Task requirements
From the data below, report how many lines contain the word "computer", giving the number and nothing else.

──────── Data provided

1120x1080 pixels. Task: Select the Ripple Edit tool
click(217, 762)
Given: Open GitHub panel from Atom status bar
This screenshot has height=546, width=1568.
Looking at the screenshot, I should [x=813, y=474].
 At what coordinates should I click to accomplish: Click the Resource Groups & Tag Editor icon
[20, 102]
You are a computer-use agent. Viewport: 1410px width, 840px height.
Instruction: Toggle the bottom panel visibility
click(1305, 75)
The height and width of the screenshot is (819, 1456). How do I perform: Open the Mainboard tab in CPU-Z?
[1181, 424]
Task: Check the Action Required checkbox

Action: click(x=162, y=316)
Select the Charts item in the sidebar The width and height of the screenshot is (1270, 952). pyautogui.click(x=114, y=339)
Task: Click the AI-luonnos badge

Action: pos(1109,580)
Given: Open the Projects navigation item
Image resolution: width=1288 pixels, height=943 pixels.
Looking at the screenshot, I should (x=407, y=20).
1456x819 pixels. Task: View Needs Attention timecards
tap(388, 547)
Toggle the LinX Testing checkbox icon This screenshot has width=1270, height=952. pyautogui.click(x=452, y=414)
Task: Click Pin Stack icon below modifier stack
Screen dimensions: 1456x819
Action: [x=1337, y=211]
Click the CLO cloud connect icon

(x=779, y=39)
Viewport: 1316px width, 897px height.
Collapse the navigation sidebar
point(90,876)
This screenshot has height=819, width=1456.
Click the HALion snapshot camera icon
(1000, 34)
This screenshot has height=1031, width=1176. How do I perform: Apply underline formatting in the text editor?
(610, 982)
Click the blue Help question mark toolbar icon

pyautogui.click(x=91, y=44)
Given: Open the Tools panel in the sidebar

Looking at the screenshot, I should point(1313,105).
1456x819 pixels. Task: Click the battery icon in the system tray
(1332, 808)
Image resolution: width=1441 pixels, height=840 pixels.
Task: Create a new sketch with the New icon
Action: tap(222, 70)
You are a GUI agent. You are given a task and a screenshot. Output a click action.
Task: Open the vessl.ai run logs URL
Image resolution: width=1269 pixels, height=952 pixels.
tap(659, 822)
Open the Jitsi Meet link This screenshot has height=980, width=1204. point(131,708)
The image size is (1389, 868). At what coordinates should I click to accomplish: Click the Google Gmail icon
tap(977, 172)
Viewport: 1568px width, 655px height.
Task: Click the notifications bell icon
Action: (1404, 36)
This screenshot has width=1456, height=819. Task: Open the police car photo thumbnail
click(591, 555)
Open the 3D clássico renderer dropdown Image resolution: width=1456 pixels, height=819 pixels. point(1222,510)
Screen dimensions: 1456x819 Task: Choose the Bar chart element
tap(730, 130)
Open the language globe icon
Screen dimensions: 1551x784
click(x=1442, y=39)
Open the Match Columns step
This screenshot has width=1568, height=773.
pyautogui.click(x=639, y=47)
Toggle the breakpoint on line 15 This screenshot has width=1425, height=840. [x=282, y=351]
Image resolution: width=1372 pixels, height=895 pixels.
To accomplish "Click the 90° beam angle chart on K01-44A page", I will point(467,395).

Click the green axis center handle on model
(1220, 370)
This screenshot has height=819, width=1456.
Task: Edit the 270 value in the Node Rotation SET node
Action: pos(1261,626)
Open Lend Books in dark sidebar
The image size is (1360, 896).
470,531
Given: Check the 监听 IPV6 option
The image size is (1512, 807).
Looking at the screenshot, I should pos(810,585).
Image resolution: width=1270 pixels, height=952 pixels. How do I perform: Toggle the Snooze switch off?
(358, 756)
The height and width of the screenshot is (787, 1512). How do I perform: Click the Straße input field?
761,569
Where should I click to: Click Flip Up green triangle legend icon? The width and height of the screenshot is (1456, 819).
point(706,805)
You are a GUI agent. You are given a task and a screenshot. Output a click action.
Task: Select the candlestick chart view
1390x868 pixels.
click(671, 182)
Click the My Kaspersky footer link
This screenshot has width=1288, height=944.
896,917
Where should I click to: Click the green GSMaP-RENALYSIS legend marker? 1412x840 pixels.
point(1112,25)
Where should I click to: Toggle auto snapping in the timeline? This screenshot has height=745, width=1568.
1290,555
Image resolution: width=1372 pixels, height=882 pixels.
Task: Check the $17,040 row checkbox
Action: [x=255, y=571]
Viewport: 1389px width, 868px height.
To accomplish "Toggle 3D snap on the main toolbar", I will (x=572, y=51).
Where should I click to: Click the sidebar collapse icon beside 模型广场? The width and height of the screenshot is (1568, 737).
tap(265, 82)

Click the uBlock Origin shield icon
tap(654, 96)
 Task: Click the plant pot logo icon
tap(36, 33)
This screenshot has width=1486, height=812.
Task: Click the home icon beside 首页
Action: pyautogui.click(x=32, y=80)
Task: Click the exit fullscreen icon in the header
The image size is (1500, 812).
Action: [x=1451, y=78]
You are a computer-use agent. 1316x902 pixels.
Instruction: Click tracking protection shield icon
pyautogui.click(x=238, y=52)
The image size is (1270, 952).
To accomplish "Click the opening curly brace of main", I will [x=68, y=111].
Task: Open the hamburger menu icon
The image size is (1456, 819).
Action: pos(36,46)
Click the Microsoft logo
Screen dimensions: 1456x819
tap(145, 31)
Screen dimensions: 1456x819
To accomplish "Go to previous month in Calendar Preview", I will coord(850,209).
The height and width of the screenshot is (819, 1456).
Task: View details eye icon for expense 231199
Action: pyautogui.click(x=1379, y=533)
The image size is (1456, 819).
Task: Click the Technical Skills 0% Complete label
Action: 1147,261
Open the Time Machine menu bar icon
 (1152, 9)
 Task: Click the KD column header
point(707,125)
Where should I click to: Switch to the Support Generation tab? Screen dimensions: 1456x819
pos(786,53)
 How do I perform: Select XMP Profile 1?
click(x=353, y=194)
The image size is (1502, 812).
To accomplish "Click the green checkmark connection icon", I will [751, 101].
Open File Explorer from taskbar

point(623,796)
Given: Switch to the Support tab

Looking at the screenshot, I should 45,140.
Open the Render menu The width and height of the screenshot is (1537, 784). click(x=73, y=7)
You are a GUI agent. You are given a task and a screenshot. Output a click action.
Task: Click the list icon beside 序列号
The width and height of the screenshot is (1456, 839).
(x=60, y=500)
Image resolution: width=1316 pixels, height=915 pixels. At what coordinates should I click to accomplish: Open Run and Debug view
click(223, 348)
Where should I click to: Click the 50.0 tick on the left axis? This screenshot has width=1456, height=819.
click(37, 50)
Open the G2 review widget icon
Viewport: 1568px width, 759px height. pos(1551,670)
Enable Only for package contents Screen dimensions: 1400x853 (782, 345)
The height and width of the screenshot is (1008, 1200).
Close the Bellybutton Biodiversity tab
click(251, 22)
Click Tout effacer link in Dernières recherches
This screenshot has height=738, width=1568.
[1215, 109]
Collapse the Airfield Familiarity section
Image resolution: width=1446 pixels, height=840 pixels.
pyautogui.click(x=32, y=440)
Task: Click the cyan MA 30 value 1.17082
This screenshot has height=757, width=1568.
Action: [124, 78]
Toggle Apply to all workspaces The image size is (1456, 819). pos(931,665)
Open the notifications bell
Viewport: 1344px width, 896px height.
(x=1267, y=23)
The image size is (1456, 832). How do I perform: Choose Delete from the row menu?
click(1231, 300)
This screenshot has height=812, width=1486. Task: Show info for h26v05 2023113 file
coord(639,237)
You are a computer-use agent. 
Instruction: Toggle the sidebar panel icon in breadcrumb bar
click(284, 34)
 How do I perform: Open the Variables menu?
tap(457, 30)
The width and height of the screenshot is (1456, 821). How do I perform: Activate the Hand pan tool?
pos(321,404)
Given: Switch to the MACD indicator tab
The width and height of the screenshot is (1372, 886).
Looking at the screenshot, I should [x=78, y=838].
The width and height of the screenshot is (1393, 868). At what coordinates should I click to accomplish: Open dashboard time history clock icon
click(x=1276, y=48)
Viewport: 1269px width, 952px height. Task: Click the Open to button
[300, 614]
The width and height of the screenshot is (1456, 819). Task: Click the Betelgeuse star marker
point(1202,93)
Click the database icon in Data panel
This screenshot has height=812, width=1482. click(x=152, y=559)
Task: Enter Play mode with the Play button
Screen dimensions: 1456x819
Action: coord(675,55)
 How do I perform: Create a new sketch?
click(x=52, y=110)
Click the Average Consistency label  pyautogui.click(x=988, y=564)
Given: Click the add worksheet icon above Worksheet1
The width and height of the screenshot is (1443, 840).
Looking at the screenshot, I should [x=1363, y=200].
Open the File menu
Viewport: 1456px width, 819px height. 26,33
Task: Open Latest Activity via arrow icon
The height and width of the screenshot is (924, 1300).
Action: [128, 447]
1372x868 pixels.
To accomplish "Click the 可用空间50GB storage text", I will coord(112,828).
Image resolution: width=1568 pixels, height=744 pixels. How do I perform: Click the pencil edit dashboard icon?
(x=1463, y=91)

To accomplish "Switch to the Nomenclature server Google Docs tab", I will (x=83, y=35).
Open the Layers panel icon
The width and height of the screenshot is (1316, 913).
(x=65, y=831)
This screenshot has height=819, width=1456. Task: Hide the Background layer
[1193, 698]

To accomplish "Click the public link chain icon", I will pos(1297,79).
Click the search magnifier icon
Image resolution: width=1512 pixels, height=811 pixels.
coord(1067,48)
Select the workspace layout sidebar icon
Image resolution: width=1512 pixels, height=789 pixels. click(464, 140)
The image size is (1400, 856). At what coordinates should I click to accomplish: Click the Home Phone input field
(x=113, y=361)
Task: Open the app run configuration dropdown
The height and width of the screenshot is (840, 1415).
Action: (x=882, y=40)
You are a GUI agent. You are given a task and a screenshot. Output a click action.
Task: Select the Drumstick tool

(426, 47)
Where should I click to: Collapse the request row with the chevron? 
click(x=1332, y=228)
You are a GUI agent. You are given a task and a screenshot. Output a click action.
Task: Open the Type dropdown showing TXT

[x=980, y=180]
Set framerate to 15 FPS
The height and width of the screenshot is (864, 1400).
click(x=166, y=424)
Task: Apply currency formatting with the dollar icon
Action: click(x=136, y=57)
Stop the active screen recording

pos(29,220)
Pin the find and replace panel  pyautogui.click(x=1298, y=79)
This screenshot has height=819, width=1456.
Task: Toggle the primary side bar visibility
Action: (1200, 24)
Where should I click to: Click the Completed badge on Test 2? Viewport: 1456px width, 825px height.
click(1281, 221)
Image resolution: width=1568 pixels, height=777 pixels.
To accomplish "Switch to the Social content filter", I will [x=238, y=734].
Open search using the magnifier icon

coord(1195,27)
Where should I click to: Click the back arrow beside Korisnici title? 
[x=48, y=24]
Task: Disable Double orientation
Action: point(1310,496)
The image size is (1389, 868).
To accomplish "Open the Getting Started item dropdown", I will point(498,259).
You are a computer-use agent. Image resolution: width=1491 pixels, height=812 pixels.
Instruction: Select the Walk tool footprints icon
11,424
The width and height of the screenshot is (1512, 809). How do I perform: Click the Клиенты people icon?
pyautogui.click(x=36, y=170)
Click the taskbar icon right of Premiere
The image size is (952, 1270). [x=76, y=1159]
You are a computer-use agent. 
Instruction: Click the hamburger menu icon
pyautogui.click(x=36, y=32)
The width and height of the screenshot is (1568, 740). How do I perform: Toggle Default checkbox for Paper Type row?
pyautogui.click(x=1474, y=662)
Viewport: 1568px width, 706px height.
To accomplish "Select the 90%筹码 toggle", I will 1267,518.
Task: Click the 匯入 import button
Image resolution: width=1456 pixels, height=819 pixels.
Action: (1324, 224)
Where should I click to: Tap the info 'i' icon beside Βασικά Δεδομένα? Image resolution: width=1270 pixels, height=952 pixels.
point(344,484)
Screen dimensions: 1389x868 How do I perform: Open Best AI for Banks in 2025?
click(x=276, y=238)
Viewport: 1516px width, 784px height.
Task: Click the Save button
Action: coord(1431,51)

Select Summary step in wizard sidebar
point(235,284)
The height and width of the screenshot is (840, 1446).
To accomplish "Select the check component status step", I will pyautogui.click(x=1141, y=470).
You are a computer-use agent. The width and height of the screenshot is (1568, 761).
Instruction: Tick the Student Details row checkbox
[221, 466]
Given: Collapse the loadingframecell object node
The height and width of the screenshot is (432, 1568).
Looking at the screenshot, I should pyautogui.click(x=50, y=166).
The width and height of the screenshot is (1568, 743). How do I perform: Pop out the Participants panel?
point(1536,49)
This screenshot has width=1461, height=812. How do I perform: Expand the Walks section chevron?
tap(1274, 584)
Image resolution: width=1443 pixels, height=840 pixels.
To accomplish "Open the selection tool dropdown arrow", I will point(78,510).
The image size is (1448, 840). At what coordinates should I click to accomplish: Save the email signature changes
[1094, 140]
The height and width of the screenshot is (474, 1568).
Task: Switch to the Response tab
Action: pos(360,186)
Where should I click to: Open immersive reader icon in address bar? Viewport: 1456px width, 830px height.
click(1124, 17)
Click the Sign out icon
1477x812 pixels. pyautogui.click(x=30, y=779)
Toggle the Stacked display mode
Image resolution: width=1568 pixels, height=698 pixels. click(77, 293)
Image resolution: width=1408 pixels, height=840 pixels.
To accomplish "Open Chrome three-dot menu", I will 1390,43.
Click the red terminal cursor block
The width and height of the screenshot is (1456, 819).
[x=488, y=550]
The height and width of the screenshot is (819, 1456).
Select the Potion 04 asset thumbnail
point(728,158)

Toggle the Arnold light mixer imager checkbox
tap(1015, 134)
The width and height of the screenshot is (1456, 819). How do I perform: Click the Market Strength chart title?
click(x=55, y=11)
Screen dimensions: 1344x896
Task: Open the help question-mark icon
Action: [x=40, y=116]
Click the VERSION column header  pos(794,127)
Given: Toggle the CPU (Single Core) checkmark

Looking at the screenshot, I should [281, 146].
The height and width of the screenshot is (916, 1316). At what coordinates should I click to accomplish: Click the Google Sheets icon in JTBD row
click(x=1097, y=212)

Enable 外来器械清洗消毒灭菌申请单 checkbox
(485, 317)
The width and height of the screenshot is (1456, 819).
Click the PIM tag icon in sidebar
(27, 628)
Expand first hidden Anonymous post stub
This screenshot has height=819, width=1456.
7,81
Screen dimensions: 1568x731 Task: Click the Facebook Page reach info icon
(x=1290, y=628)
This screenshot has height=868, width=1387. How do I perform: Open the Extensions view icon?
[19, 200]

────────────────

Solution to the problem
6